Ultragaz
- Company type: Private
- Industry: Gas distribution
- Founded: 1937
- Founder: Ernesto Igel
- Headquarters: São Paulo, SP, Brazil
- Key people: Tabajara Bertelli (CEO)
- Owner: Ultrapar
- Website: www.ultragaz.com.br

= Ultragaz =

Brazilian petroleum distributor

Ultragaz is a Brazilian liquefied petroleum gas (LPG) distribution company. It originated as part of the company Empresa Brasileira de Gás a Domicílio, created by Ernesto Igel, founder of Ultra Group.

Ultragaz is the largest LPG distributor in Brazil, with 46 percent market share.
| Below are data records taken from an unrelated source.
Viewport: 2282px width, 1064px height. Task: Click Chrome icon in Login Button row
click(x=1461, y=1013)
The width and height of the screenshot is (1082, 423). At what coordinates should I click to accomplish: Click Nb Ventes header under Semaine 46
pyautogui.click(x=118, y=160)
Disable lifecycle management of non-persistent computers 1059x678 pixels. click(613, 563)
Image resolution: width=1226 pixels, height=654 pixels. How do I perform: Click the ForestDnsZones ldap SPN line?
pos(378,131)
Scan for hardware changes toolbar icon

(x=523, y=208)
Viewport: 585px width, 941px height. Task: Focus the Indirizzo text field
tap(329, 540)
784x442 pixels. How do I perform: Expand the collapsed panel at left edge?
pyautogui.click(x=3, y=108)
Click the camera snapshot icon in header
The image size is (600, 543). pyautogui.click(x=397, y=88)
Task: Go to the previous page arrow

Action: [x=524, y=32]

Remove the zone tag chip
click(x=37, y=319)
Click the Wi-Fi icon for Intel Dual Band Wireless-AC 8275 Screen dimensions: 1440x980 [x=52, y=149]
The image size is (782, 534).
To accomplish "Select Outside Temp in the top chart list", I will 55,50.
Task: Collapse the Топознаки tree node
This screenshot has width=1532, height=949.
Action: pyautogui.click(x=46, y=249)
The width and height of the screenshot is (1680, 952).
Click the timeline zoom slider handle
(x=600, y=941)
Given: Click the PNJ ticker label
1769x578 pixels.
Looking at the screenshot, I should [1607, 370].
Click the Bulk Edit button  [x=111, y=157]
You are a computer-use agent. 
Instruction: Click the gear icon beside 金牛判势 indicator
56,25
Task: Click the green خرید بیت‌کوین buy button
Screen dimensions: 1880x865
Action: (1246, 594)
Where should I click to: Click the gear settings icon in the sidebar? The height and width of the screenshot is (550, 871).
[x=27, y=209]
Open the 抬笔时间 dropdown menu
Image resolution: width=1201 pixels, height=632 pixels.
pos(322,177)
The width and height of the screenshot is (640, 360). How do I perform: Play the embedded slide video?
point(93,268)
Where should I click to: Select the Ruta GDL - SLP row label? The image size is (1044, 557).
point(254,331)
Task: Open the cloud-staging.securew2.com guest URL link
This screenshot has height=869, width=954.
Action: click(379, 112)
It provides gas to about 15 million households in the bottled LPG segment and more than 90,000 customers in bulk.

==History==
Austrian entrepreneur Ernesto Igel moved to Brazil from Vienna in 1920, and founded Empresa Brasileira de Gás à Domicílio in 1937.

The company was the first in Brazil to distribute household gas. Empresa Brasileira de Gás a Domicílio started small with three delivery trucks and less than 200 customers. By the early 1960s, operating as Ultragaz, the company served a customer base of 1 million users. In 1997, Ultragaz introduced UltraSystem, the LPG bulk delivery system.

In 2003, Ultragaz acquired Shell's LPG distribution business in Brazil, Shell Gas. Ultragaz also introduced online and SMS order systems.

In October 2011, Ultragaz acquired the LPG distribution branch of the Spanish company Repsol in Brazil for R$50 million. and incorporated an annual sales volume of 22,000 tons, corresponding to 1% of the Brazilian market. Ultragaz has over 4,200 resellers.

On November 17, 2016, Petrobras closed the sale of Liquigás to Ultragaz for 2.8 billion reais. On February 28, 2018, CADE disapproved the purchase.

==Other names==
In the State of Bahia, the company operates as Brasilgás.